Notes about Azure ML, Part 8 - An end-to-end AzureML example; Workspace creation and data upload

Thu June 2, 2022
machine-learning azure ml dataset datastore


In the previous posts in this series, we have examined some of the various features of Azure Machine Learning. We have executed some experiments and have seen the results. We will now try to look into a more complete, end to end Machine Learning project in Azure that will utilize leverage the power of other Azure ML features such as:

A disclaimer

This collection of posts is not intended to be a complete guide to Azure Machine Learning model building and deployment or a guide towards building machine learning pipelines.
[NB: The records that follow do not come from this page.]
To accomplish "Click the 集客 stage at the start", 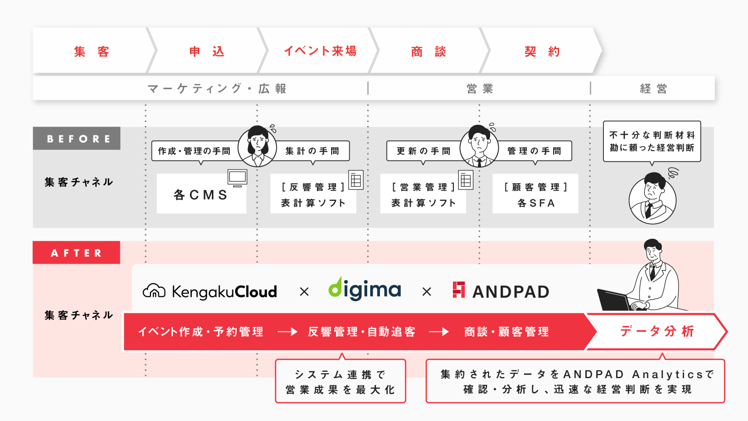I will [x=92, y=51].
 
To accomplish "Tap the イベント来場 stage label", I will [x=320, y=51].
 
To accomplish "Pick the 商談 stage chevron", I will [x=429, y=51].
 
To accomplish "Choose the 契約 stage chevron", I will [x=542, y=51].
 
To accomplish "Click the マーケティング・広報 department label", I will [x=217, y=89].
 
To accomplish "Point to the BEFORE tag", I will [x=77, y=139].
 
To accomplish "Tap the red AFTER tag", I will [x=76, y=253].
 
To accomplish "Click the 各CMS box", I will [x=201, y=195].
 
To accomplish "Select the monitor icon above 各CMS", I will [x=237, y=178].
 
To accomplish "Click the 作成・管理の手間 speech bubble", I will [x=194, y=151].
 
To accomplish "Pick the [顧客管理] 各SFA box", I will [x=535, y=194].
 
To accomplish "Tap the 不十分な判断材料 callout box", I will [x=652, y=141].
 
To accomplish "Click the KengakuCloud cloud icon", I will [x=154, y=291].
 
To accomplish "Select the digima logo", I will [x=365, y=289].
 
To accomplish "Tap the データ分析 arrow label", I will [x=656, y=331].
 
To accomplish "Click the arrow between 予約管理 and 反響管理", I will [x=287, y=332].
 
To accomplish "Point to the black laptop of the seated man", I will [x=614, y=300].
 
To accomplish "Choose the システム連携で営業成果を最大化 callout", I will [x=340, y=382].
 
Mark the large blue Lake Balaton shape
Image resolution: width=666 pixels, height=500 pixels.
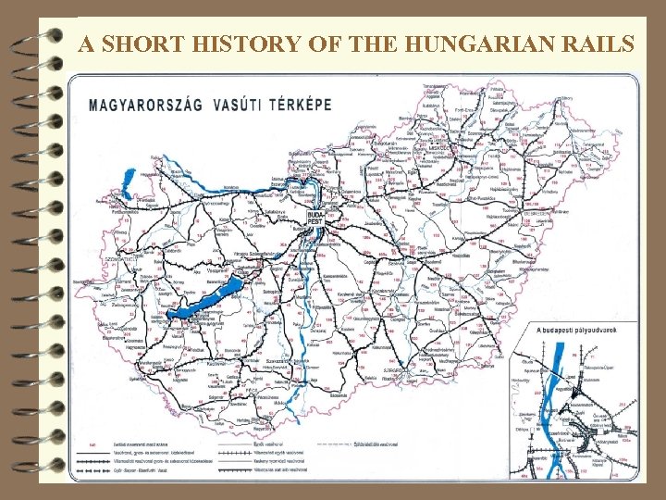[x=207, y=298]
It is designed to be a starting point for those interested in using Azure Machine Learning and introduce some of the exciting features available on the platform.

Structure of these posts

This project has been divided into a number of smaller posts so to limit the length and content of each post. It consists of the following entries:

  1. An introduction to the project, considerations and data uploading to Azure
  2. Training pipeline creation and execution
  3. Hyperparameter tuning
  4. Model Testing
  5. Model Deployment

AzureML development considerations and project structure

I was inspired by a post in stackoverflow that discussed methods to eliminate sibling import problems to create a consistent project structure for my python projects, thus making all my development projects easier and consistent. I have also completed a template for the project structure creation process, found in this repository. I have named the project as azuremlprojectfor this particular exercise.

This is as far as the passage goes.